Il regista Massimiliano Gallo, anche protagonista, racconta il suo spettacolo: il 23 gennaio ai Rinnovati alzerà il Sipario Rosso dei Teatri di Siena, direzione artistica Vincenzo Bocciarelli.
Il progetto teatrale nasce dall’idea di portare sul palco un personaggio letterario e televisivo, che ha conquistato un vasto pubblico di lettori e di spettatori. Vincenzo Malinconico affida il racconto delle sue storie alla macchina attoriale capace di interpretare l’essenza di un personaggio letterario.
Massimiliano Gallo, noto al grande pubblico per la sua attitudine ad attraversare cinema, teatro e televisione, fin dall’esordio della serie prodotta e trasmessa dalla prima rete televisiva nazionale, ha incarnato con un senso dell’umorismo geneticamente napoletano l’attitudine filosofica e rigorosamente autodidatta di Malinconico.
Coniuga con leggerezza e musicalità, l’indole riflessiva e astratta, disorientata e confusa di un uomo alle prese con le difficoltà del vivere, con un senso del ridicolo sulla realtà. Non è facile sentirsi all’altezza dei compiti a cui le giornate ci chiamano, interpellandoci di volta in volta in veste di lavoratori, professionisti, genitori, coniugi, amanti, amici: le tante, complesse categorie in cui dobbiamo reinventarci, sottoponendoci a quegli esami del nostro stare al mondo che, come ci ha insegnato un maestro del teatro, non finiscono mai.
«Portare in scena questo personaggio è stato un passaggio naturale, grazie alla penna sopraffina di Diego De Silva e al mio senso dello spettacolo.
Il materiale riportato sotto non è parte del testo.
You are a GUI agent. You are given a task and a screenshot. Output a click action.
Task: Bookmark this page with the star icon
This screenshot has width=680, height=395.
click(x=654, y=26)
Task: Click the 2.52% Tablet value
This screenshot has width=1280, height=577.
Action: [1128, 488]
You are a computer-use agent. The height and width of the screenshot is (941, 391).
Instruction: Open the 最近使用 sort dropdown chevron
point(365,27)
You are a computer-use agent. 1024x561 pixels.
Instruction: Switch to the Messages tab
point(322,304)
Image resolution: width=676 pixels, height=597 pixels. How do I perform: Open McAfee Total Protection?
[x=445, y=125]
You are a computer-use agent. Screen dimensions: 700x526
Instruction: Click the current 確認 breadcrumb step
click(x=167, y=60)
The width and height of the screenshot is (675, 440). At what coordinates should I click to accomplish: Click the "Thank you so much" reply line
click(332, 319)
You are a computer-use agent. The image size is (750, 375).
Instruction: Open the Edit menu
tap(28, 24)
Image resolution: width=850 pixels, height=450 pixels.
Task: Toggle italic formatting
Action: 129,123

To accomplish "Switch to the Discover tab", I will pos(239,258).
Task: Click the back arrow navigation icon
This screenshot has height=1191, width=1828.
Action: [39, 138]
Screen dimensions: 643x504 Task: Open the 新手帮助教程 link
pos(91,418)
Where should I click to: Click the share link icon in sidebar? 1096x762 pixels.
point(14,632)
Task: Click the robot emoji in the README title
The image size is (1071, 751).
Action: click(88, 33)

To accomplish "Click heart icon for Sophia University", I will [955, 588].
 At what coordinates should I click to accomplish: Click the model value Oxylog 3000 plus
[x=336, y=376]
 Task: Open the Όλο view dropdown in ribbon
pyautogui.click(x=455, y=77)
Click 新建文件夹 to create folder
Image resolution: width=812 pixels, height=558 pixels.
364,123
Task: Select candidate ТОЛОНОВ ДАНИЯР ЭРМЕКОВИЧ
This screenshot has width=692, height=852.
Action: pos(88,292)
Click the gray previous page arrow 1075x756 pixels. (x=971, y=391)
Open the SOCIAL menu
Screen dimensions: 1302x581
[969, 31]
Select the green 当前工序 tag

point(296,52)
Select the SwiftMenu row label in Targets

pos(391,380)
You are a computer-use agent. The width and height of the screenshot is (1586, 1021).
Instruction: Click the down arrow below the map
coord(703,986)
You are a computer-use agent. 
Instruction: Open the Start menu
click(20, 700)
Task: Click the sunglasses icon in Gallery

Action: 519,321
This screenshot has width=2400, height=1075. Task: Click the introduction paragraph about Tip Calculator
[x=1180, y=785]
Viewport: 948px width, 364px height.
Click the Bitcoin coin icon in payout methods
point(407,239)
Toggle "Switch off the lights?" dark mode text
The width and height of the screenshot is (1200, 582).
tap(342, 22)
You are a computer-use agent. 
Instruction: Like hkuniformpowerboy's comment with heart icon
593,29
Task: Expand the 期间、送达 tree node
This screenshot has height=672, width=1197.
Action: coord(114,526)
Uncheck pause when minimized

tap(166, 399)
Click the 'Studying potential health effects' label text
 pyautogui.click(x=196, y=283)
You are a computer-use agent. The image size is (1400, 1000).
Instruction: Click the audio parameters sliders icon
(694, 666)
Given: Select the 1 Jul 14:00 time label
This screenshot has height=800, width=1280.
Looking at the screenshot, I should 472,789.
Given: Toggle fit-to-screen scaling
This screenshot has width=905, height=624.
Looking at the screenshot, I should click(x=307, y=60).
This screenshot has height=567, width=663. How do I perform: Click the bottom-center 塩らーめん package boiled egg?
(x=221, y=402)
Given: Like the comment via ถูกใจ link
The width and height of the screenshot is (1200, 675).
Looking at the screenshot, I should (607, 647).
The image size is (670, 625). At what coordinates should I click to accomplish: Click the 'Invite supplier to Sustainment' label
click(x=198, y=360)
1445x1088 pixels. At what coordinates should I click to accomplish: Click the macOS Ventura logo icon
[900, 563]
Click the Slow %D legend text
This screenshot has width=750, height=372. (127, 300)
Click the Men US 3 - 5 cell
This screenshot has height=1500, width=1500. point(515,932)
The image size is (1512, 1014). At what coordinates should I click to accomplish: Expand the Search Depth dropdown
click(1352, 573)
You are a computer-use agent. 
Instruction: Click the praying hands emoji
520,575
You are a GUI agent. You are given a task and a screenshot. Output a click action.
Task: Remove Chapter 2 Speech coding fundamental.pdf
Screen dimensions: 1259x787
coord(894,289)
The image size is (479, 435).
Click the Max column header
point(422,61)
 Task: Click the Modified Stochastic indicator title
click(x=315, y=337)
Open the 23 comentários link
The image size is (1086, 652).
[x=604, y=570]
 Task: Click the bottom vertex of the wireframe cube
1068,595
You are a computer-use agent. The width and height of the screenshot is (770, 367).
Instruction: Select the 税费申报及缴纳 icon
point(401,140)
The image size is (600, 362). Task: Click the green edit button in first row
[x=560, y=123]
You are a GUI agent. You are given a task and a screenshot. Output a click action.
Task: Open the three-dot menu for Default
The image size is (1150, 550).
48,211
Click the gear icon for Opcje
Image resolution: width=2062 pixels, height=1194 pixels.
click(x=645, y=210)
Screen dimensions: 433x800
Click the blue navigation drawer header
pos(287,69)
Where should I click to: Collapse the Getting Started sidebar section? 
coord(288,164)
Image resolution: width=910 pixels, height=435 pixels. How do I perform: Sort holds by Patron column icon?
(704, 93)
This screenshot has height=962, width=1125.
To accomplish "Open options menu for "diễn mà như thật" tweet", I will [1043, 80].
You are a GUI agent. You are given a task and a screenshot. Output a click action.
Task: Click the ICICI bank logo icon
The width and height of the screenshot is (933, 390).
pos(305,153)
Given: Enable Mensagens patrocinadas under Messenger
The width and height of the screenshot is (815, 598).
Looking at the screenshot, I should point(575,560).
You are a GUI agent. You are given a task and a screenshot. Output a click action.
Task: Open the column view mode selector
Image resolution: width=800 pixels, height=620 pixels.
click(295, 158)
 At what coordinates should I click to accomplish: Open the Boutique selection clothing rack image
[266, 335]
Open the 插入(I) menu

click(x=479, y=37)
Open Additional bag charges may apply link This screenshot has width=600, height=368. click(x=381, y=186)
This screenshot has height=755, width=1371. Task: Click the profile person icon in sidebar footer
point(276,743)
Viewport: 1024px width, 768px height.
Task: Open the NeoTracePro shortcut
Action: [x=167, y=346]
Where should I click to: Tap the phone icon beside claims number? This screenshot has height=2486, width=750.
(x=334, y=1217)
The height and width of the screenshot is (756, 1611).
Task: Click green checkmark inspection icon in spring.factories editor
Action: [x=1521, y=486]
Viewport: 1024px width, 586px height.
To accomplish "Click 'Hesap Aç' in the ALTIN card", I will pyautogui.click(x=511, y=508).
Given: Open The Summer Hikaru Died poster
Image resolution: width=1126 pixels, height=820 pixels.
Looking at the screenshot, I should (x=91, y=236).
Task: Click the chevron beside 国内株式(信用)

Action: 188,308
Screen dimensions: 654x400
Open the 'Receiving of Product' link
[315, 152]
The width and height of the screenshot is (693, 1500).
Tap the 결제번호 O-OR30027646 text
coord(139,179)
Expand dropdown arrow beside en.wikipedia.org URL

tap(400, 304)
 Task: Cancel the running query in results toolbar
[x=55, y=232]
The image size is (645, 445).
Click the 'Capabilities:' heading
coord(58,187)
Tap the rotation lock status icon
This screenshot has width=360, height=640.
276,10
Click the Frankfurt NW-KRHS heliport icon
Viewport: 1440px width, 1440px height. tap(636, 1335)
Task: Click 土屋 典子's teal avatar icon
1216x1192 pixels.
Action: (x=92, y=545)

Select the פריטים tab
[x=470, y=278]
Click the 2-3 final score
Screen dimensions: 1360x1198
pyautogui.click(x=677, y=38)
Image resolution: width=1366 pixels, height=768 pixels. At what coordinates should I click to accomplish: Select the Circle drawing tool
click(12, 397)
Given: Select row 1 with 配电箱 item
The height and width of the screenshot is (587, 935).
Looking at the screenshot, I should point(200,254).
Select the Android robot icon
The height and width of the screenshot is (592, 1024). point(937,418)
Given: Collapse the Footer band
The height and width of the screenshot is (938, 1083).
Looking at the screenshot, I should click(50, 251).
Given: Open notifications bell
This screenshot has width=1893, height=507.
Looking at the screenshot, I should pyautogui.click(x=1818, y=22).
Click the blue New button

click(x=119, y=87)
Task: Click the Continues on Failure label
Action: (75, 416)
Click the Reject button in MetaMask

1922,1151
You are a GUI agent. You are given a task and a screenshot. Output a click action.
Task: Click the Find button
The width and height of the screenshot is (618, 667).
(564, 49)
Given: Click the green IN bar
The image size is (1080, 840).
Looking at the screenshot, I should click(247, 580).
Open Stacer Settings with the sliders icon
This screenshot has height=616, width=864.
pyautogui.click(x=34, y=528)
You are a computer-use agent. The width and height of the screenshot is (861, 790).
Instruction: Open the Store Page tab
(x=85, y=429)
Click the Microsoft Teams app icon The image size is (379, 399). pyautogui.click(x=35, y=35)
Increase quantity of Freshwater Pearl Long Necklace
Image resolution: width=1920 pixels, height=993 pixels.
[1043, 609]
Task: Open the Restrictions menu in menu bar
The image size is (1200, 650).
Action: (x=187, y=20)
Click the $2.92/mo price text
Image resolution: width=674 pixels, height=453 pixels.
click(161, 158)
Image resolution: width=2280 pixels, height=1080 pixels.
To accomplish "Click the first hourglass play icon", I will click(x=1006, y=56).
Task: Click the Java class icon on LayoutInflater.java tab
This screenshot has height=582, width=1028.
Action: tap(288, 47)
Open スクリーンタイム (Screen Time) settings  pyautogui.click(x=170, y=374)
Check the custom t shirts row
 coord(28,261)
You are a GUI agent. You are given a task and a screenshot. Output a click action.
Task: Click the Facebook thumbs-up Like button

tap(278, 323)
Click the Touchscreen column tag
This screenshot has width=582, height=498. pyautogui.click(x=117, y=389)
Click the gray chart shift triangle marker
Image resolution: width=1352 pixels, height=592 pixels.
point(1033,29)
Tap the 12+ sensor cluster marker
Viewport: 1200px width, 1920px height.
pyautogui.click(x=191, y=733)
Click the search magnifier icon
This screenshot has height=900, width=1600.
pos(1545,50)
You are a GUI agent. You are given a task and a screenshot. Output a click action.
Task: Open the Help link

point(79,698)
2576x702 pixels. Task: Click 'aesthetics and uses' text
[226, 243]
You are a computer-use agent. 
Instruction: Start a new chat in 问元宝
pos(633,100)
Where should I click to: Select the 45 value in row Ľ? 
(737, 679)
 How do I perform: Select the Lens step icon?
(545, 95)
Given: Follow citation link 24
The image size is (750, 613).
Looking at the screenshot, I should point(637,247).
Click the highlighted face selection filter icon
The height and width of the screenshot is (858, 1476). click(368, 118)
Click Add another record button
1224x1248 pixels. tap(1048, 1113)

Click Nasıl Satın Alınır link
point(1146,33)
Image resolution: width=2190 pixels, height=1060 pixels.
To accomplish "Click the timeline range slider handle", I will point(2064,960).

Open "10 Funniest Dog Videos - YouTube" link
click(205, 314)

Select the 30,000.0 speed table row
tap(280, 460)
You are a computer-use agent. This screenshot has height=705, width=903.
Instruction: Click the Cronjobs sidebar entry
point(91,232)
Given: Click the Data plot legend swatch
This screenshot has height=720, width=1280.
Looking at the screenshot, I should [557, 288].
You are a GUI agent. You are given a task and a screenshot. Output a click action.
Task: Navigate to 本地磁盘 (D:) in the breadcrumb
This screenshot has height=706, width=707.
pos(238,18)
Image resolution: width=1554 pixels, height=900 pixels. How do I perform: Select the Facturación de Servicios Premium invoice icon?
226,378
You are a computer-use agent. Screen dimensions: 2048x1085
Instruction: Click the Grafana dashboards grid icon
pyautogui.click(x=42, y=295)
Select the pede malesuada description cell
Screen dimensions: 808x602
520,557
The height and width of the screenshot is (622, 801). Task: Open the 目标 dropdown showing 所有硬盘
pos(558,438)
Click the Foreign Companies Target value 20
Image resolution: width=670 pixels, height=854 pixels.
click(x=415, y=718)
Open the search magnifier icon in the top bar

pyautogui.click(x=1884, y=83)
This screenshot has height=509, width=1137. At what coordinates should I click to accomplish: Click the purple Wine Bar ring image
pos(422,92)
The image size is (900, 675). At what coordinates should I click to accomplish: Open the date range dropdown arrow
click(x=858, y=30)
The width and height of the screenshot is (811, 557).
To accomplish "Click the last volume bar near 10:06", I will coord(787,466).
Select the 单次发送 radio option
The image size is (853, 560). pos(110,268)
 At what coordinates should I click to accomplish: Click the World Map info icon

Gli abbiamo cucito un abito in cui stia comodo. La scena è funzionale: un amico immaginario e cinque attori che gli fanno compagnia. Una regia amorevole, sperando di farvi incontrare Vincenzo per come lo conosco».
In scena, con Massimiliano Gallo, Biagio Musella, Eleonora Russo, Diego D’Elia, Greta Esposito, Manuel Mazia
Lo spettacolo vede in scena, nella pienezza delle sue attitudini d’interprete, Vincenzo Malinconico: si abbandonerà, con il suo flusso narrante, rimuginatorio, filosofico, comico ma sempre votato alla riflessione, a un lungo, confidenziale monologo con il pubblico, raccontandosi tematicamente. La trama si svolge su tre tronconi: professione, sentimenti, famiglia, i tre grandi campi di gioco su cui si svolge la partita della vita.
Uno spettacolo essenziale e coinvolgente che consente di ritrovare, nella causticità fisica del palcoscenico, un personaggio dalla vita sgangherata e irrisolta: ci fa più ridere proprio quando la scopriamo improvvisamente simile alla nostra.
Inizio spettacolo ore 21, si replica sabato 24 e, ore 17, domenica 25 gennaio.